Soon to be 90, Russell Solomon, founder of Tower Records, which began in Sacramento and became an international chain, has decided to part with some of his formidable art collection.
The works in question once hung in his corporate headquarters and have been in storage since Tower closed in 2006. On view at Blue Line Arts in Roseville, the paintings by prominent Northern California artists give you a picture of Solomon’s personality. Like the collector, they are big, bold and intense.
Solomon began collecting early on and owns an early Wayne Thiebaud that presages his paintings of jukeboxes, pinball machines and gooey desserts. Though that work is not for sale and not on view, I mention it because it dates back to a time that Solomon reminisces about in an eight-minute video that accompanies the show.

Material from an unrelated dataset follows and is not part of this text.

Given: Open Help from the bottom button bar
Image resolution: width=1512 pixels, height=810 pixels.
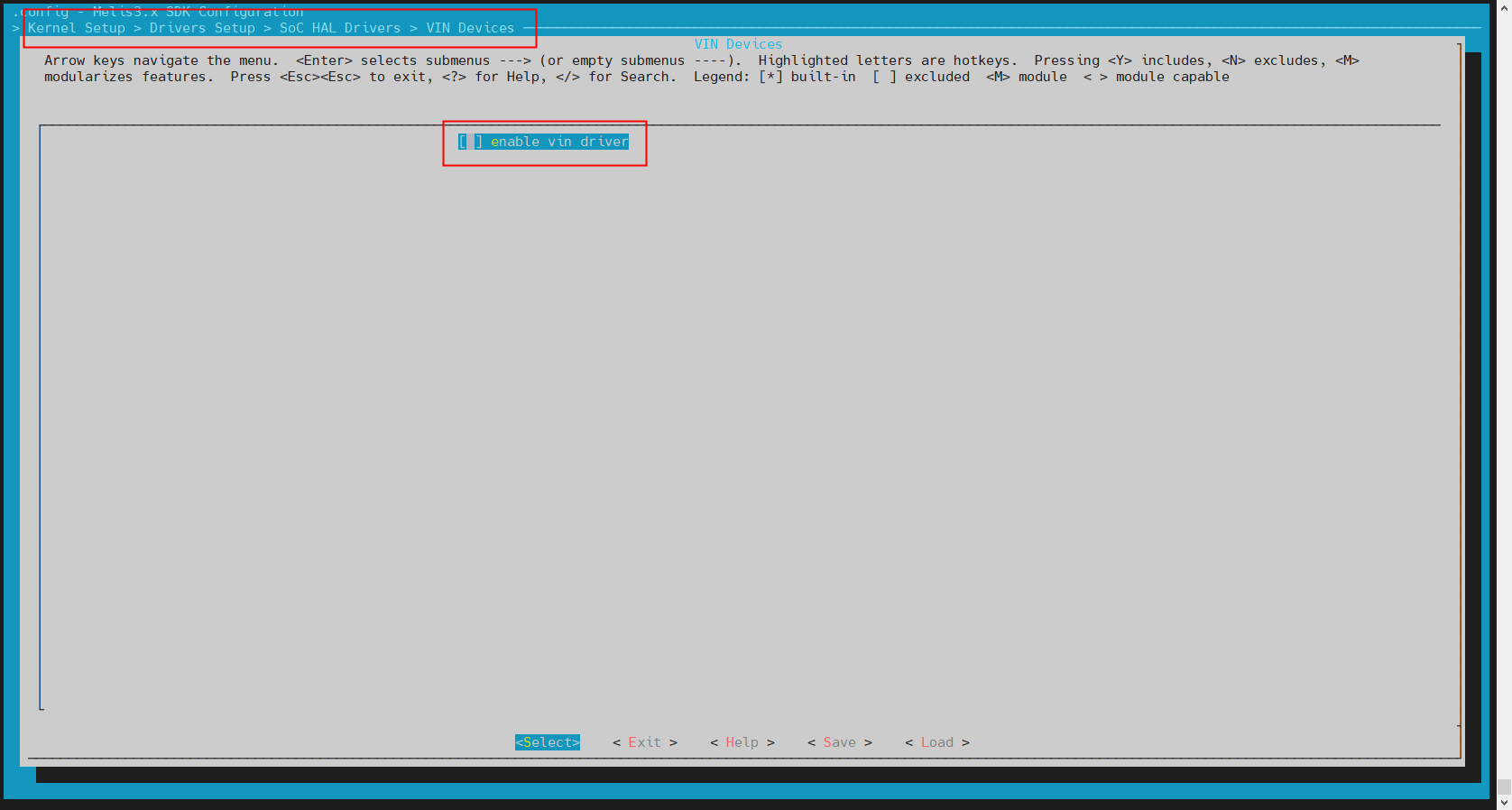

As a budding collector in the 1950s, Solomon got to know Thiebaud and other Sacramento artists, who in 1958 started the Artists Cooperative Gallery (which became the Artists Contemporary Gallery a few years later). At a meeting to found the gallery, a question arose as to who would take financial responsibility for the gallery run by its artist-members. Solomon stepped up, and the gallery, which ran for 44 years, mostly under the direction of Betty Mast, was listed in his name for the duration.
The Blue Line show is kind of a trip through memory lane. Many of the works on view are by artists who showed at ACG over the years, among them Darrell Forney, Gary Pruner, Jack Ogden, Jerald Silva and Ken Waterstreet. A pair of Ogden paintings demand your attention as you walk into the show. These large oils from Ogden’s Philip Guston period are among his best works.
“Artist’s Studio” is a raw and reckless painting that just about jumps off the wall. In it are homages to Guston and Picasso, with one-eyed figures, painting paraphernalia and a Guston trademark: a bare light bulb. “Paint Cans” is a vibrant painting of cans dripping paint and coated brushes that crowd the canvas with bold gestures and radiant color. They provide an apt introduction to the show. (A series of new sculptures by Odgen is up now at b. sakata garo.)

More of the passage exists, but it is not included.